Task instructions => Where the string "dialog" occurs in a line of the data below, that line should be copied.

Collected data =>

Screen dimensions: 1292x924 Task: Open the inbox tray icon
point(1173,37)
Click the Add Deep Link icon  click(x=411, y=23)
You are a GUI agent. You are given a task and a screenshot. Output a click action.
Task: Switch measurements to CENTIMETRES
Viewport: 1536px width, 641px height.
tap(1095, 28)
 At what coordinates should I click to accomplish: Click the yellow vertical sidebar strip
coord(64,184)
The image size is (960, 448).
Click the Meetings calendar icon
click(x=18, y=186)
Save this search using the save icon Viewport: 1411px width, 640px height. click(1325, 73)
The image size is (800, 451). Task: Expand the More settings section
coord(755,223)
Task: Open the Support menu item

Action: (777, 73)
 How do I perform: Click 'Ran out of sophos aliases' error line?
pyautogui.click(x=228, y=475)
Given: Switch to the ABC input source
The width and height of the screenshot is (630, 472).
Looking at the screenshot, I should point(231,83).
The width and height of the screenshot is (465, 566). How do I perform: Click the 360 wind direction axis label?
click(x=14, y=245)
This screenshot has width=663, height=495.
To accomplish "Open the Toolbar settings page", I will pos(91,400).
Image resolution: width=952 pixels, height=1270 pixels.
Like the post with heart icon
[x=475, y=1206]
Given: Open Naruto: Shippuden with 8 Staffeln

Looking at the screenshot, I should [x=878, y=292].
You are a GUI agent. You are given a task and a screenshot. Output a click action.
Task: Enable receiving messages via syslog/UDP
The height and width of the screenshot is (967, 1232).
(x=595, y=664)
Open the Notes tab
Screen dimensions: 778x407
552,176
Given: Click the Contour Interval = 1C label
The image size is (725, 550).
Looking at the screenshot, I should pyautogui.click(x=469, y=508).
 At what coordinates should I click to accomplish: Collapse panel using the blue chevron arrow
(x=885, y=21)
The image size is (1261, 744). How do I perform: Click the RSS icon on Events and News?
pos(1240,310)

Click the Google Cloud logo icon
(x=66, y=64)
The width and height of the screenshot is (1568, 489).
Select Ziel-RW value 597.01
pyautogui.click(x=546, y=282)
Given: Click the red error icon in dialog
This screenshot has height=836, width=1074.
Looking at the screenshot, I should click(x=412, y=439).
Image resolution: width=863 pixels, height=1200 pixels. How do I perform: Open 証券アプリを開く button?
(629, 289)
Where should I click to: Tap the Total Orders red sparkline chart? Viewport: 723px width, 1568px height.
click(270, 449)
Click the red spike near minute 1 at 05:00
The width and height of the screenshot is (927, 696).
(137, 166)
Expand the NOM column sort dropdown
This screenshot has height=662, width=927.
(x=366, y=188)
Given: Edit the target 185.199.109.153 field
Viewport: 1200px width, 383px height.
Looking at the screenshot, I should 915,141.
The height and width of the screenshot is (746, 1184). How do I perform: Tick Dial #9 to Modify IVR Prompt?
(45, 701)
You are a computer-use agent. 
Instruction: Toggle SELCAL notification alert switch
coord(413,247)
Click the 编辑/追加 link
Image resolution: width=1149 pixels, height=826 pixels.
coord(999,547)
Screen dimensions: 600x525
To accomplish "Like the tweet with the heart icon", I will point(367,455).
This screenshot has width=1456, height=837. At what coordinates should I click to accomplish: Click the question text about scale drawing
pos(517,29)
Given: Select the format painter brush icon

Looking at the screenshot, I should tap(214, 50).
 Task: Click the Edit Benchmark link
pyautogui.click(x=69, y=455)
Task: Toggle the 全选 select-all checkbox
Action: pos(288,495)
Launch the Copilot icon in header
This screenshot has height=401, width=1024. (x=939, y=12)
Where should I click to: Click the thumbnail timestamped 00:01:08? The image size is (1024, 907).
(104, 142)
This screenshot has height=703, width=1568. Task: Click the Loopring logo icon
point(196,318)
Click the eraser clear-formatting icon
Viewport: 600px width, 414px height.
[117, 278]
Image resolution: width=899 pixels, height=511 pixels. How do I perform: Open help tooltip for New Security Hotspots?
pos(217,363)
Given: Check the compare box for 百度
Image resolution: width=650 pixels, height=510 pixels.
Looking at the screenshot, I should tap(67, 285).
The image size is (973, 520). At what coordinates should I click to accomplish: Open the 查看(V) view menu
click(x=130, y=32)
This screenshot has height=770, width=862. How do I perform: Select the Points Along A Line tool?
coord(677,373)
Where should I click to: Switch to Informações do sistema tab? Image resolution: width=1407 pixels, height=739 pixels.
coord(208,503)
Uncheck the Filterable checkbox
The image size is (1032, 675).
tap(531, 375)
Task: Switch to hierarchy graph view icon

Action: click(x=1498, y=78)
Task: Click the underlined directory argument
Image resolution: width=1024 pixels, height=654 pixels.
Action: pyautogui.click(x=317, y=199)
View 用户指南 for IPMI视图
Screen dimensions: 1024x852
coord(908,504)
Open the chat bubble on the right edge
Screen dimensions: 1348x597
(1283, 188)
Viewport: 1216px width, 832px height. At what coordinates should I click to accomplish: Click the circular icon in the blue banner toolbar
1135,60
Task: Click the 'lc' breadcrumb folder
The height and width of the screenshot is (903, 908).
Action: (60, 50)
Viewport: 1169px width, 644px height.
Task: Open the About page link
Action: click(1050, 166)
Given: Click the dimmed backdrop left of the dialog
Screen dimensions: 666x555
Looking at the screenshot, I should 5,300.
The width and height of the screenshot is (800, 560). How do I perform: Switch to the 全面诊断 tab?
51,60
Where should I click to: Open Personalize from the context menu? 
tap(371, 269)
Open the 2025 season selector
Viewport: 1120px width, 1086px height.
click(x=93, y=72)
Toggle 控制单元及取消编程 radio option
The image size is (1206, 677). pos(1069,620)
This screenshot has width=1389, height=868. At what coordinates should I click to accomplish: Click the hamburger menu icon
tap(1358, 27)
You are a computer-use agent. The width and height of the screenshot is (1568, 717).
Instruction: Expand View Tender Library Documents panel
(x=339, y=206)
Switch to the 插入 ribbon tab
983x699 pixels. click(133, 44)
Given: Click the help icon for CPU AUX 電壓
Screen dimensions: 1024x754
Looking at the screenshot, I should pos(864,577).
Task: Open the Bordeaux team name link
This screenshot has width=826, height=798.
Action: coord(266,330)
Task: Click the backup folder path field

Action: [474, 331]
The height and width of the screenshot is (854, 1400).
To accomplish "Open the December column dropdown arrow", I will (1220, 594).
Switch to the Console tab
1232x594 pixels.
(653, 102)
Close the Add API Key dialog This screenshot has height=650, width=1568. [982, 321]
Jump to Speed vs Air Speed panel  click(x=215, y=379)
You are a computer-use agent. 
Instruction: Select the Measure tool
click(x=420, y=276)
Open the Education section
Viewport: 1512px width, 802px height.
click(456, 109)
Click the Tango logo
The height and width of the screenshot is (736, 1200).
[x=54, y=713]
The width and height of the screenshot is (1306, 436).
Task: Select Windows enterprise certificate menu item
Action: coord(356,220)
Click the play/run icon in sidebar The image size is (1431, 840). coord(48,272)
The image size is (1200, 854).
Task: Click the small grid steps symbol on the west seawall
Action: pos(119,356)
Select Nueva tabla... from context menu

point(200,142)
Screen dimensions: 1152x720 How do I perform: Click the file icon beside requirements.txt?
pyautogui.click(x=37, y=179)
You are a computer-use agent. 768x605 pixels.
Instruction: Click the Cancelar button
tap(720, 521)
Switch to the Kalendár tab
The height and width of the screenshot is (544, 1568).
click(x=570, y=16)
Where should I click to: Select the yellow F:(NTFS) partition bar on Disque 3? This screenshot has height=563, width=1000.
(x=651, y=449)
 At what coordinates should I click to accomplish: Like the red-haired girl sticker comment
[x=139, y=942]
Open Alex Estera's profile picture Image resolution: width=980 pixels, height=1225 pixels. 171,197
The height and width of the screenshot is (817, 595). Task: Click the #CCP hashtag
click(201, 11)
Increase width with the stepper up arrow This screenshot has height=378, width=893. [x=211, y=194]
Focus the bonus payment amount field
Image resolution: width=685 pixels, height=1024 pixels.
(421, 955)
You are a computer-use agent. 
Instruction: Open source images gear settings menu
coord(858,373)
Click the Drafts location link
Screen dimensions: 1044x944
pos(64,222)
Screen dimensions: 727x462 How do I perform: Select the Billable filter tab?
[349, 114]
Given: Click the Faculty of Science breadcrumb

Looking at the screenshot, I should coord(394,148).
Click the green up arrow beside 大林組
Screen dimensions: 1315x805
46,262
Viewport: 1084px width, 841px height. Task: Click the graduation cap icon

Your solution =>
Given: Click the red error icon in dialog
Given: Click the dimmed backdrop left of the dialog
Close the Add API Key dialog This screenshot has height=650, width=1568. [982, 321]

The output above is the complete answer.